I think the OP is being given a hard time. She would not be posting at all if she wasn't being strong-armed into spending a lot of money and time "mourning" a man who was actively unpleasant to her.

If I was this man's relative, even if I loved him regardless of what he was like, i'd be horrified at the idea of his work colleagues being forced to mourn him. That isn't the way to make people think kindly of him after his death, however untimely that death was.

OP - don't go., and just turn up to work as normal. If they try to discipline you for not taking holiday time then they've got a cracking case for a tribunal on their hands.

PiffleandWiffle · 17/11/2017 13:38

He was an obnoxious arsehole when he was alive, now he's a dead obnoxious arsehole.

The only thing that has changed is his state of being, not sure why some people on here seem to think that this immediately elevates him to sainthood Confused.

Work cannot make you attend a funeral or indeed contribute to a collection. Stick to your guns on this - if they decided to close the office so they can attend then that's their outlook, otherwise just turn up & do your job as usual.....

PiffleandWiffle · 17/11/2017 13:39

And his relatives will know what he was like if they were close and will know that people are "faking" concern by attending.

And if they weren't close they won't give a shiny shit if anyone from his office is there!!!

MissDuke · 17/11/2017 13:42

Op of course this is identifying, you have given far more details about this guy than necessary. We have his age, when he died and when his funeral is, cause of death, length of marriage and when he separated, how many floors are in his office/his rank. how many are in his dept. If someone who knows this guy read this then of course they would immediately know it is about him.

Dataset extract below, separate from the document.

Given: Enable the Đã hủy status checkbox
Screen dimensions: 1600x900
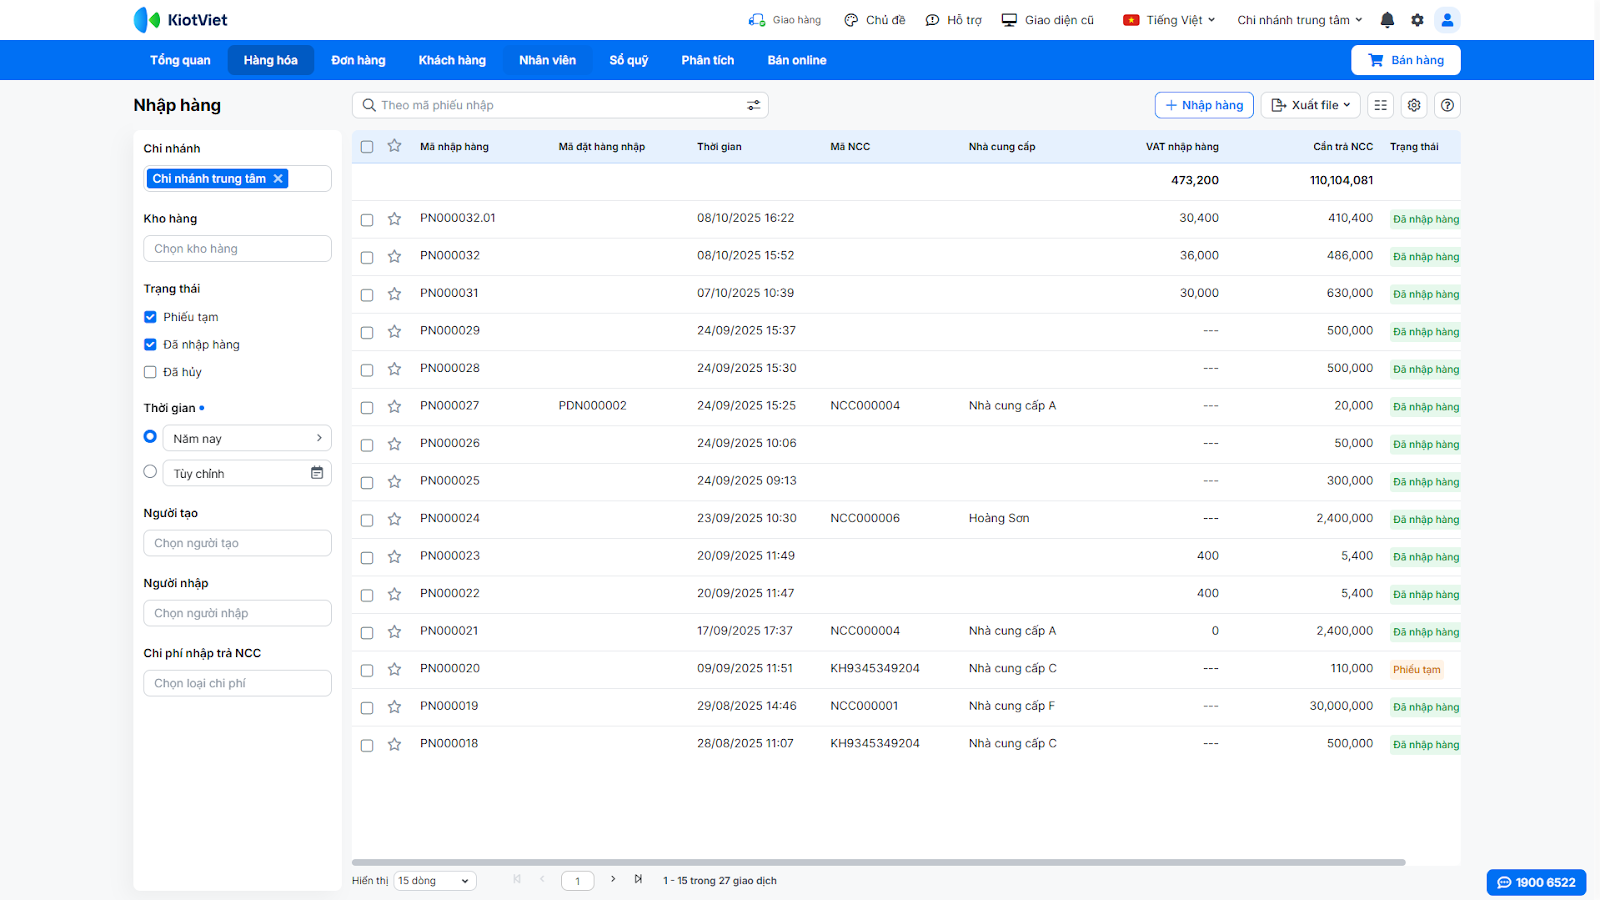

Don't go to the funeral. Do not rope in colleagues, let them make their own decisions. Stop posting about this guy online.

It is ridiculous of your work to expect you to go and lose pay!!!

PiffleandWiffle · 17/11/2017 13:45

Op of course this is identifying

Maybe, but realistically what difference does it make? Believe it or not, most people aren't on Mumsnet, and of the proportion that are not all go on AIBU.

And even if it is identifying - so what?